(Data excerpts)
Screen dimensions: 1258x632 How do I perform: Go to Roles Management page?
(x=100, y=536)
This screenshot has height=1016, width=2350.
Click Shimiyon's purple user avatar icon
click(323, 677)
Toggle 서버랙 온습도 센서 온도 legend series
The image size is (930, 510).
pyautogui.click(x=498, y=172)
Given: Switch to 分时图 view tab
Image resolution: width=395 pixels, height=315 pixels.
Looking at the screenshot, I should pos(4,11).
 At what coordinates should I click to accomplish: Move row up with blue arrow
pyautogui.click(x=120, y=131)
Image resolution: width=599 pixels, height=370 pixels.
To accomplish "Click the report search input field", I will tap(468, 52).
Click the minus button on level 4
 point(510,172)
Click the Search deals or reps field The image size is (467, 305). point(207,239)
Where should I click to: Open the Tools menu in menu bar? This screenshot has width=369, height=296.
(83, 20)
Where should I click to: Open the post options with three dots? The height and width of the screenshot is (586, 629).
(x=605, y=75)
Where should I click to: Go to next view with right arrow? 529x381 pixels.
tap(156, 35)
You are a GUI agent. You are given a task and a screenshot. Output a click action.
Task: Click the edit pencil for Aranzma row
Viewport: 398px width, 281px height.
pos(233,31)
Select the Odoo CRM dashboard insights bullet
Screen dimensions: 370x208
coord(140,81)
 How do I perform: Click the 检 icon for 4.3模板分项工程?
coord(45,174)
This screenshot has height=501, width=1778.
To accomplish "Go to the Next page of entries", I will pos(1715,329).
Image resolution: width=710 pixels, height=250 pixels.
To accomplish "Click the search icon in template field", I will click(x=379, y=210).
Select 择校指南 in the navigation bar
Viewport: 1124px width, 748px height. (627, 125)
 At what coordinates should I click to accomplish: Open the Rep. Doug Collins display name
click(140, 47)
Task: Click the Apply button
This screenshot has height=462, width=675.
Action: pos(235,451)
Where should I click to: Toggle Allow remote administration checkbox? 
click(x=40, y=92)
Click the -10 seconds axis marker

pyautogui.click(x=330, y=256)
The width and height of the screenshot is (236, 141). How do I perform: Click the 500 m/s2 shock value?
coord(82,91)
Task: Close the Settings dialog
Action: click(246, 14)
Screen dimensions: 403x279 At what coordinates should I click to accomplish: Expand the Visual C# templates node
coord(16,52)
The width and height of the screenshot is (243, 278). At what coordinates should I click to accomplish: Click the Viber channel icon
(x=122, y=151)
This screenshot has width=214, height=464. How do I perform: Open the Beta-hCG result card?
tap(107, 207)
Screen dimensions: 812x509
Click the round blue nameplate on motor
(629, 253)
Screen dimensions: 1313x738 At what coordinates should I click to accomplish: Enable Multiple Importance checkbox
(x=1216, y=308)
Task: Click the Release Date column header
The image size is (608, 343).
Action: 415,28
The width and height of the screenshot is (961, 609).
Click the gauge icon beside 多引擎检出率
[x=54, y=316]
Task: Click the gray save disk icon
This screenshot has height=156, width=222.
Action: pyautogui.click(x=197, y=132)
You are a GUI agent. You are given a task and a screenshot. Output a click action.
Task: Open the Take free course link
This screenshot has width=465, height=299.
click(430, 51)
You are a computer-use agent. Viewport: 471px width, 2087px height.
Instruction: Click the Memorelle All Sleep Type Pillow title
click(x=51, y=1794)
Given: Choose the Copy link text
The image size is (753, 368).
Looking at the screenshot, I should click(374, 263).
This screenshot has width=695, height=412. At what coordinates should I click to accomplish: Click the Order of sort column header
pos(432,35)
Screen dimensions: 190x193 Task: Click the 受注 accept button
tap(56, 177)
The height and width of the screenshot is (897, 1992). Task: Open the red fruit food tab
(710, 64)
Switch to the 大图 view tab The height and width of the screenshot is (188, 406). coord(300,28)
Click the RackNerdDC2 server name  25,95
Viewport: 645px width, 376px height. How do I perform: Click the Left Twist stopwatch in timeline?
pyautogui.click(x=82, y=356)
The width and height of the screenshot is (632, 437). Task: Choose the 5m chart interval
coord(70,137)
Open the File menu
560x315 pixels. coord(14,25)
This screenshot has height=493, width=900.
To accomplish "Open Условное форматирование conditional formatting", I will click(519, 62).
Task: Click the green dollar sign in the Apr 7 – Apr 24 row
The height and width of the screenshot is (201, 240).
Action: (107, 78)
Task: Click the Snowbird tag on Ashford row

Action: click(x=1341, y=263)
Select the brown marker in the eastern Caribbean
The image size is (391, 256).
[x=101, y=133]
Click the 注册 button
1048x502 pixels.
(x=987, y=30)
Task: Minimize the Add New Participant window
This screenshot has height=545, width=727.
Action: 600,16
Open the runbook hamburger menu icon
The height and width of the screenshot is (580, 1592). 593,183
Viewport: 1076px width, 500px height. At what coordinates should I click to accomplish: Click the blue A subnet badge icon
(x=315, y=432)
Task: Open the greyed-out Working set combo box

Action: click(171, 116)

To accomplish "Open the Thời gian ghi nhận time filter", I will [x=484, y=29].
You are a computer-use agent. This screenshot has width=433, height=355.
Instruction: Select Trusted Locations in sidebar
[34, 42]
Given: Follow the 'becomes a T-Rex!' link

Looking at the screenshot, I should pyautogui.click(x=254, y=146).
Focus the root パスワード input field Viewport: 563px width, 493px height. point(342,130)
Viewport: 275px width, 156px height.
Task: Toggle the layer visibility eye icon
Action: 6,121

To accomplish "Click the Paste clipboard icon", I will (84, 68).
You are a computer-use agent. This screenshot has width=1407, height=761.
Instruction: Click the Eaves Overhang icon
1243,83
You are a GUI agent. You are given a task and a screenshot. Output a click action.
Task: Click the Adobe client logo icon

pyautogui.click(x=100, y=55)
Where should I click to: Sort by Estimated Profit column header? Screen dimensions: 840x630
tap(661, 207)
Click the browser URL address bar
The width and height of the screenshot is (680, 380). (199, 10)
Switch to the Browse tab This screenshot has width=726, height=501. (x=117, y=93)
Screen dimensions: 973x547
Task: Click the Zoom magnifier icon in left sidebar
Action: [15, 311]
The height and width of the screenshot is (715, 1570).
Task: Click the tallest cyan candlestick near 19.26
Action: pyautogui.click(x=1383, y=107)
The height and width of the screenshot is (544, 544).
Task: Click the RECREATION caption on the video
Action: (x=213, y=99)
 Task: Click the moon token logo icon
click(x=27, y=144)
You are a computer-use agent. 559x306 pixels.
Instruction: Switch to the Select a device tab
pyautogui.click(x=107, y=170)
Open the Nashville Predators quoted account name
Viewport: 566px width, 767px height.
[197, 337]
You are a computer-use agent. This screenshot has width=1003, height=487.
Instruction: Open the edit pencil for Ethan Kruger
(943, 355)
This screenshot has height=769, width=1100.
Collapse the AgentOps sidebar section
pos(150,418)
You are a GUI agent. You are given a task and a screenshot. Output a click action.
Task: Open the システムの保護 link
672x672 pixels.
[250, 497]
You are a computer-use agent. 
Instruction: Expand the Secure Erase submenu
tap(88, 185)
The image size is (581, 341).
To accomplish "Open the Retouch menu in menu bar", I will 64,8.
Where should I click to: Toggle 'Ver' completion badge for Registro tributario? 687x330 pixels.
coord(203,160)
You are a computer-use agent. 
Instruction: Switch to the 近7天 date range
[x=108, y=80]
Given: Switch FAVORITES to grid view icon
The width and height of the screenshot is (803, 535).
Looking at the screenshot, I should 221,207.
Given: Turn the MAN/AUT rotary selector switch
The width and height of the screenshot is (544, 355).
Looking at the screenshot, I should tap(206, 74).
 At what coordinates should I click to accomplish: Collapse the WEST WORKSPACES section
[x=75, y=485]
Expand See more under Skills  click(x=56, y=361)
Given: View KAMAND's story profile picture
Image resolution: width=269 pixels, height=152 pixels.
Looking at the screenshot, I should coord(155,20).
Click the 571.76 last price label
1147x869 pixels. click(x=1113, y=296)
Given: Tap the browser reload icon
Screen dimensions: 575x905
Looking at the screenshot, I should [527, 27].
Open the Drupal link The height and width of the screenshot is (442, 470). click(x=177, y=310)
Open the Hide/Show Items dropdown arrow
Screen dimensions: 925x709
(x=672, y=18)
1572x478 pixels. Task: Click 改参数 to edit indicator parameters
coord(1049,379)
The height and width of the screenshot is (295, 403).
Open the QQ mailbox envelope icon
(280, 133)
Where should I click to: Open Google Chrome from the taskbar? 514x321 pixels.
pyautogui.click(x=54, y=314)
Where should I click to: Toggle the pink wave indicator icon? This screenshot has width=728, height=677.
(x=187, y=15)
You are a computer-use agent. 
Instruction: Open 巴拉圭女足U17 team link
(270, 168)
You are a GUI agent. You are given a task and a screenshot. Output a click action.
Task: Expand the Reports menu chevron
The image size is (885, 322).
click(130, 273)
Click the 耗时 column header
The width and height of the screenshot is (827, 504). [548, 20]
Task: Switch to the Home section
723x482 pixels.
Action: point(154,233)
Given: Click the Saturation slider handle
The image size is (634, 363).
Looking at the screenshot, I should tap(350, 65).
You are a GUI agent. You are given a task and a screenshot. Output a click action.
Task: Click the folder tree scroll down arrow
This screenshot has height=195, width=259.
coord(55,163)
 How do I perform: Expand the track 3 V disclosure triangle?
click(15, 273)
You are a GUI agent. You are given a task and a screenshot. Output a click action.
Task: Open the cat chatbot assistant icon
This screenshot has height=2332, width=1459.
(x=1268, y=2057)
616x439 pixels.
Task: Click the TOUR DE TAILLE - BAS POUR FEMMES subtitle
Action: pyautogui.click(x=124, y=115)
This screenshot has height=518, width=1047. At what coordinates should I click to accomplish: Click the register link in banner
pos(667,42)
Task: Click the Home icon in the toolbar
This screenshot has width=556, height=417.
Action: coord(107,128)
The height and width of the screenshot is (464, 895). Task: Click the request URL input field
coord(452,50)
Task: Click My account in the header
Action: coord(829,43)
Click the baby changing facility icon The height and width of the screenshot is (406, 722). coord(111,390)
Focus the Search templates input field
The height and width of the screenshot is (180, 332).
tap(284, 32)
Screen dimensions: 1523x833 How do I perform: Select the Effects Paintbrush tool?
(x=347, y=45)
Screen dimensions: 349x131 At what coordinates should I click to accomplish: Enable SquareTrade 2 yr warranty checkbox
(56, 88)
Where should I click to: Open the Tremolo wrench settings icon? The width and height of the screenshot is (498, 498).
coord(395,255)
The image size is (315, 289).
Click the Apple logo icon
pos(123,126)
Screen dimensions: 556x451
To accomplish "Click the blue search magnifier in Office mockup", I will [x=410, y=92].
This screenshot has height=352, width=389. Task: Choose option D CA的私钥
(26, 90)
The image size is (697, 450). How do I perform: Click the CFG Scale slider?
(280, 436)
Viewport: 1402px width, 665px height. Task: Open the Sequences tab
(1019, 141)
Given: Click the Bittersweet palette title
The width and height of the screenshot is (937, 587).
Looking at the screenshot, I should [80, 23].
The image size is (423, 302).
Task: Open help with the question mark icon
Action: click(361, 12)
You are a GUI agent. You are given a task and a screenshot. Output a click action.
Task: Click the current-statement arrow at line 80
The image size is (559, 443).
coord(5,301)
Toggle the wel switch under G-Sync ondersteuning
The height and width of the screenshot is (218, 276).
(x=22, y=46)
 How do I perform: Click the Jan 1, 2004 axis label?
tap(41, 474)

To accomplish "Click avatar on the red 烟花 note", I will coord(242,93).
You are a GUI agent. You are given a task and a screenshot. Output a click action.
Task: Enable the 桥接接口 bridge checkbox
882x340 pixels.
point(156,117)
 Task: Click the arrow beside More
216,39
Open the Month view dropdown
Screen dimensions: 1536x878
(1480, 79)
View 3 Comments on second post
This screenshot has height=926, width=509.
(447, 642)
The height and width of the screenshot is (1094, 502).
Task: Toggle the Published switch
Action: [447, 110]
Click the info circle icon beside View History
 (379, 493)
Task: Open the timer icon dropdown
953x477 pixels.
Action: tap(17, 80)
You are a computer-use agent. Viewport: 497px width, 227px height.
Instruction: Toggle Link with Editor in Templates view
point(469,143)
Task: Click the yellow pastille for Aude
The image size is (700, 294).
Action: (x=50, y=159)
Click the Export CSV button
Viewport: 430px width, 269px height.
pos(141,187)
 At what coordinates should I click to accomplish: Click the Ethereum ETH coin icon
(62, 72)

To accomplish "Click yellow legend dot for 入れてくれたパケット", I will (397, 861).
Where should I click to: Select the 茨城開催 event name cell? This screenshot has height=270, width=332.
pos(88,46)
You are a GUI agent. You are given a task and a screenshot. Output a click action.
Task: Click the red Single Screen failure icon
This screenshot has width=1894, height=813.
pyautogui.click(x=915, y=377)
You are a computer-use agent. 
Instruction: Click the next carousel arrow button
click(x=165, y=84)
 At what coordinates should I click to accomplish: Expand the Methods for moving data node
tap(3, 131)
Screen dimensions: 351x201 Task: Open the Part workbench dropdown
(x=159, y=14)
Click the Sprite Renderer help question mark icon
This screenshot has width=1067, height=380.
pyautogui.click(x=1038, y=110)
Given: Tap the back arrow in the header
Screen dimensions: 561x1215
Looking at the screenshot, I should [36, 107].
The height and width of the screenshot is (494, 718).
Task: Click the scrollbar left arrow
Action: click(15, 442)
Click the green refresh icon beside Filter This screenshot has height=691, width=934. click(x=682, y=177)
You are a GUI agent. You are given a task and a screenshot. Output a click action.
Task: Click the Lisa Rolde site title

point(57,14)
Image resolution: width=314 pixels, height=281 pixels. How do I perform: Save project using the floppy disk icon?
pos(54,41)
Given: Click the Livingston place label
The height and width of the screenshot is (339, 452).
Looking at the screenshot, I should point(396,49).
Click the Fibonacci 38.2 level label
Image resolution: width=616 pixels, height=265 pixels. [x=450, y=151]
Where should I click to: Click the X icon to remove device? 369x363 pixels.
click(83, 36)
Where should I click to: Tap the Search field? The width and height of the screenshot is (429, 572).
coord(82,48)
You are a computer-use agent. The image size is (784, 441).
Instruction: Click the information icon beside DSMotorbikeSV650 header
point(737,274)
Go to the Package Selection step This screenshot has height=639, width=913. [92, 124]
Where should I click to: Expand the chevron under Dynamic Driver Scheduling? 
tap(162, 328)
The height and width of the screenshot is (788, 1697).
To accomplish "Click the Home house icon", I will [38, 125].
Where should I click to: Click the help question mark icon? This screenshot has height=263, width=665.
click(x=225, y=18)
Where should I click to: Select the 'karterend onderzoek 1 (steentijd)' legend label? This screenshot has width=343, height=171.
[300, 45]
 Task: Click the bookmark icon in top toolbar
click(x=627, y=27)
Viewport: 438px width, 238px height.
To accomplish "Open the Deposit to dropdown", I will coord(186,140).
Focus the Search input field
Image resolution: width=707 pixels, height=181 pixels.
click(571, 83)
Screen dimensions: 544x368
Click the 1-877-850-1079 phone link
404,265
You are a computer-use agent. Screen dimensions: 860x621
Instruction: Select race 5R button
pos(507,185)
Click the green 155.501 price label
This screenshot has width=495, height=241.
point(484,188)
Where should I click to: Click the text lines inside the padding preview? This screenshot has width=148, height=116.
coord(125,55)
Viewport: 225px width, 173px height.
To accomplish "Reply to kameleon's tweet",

### Task prompt
Transcribe exactly, and only, the lines from the opening line of the records through the line containing "Image resolution: width=599".

### Reply to the task
Screen dimensions: 1258x632 How do I perform: Go to Roles Management page?
(x=100, y=536)
This screenshot has height=1016, width=2350.
Click Shimiyon's purple user avatar icon
click(323, 677)
Toggle 서버랙 온습도 센서 온도 legend series
The image size is (930, 510).
pyautogui.click(x=498, y=172)
Given: Switch to 分时图 view tab
Image resolution: width=395 pixels, height=315 pixels.
Looking at the screenshot, I should pos(4,11).
 At what coordinates should I click to accomplish: Move row up with blue arrow
pyautogui.click(x=120, y=131)
Image resolution: width=599 pixels, height=370 pixels.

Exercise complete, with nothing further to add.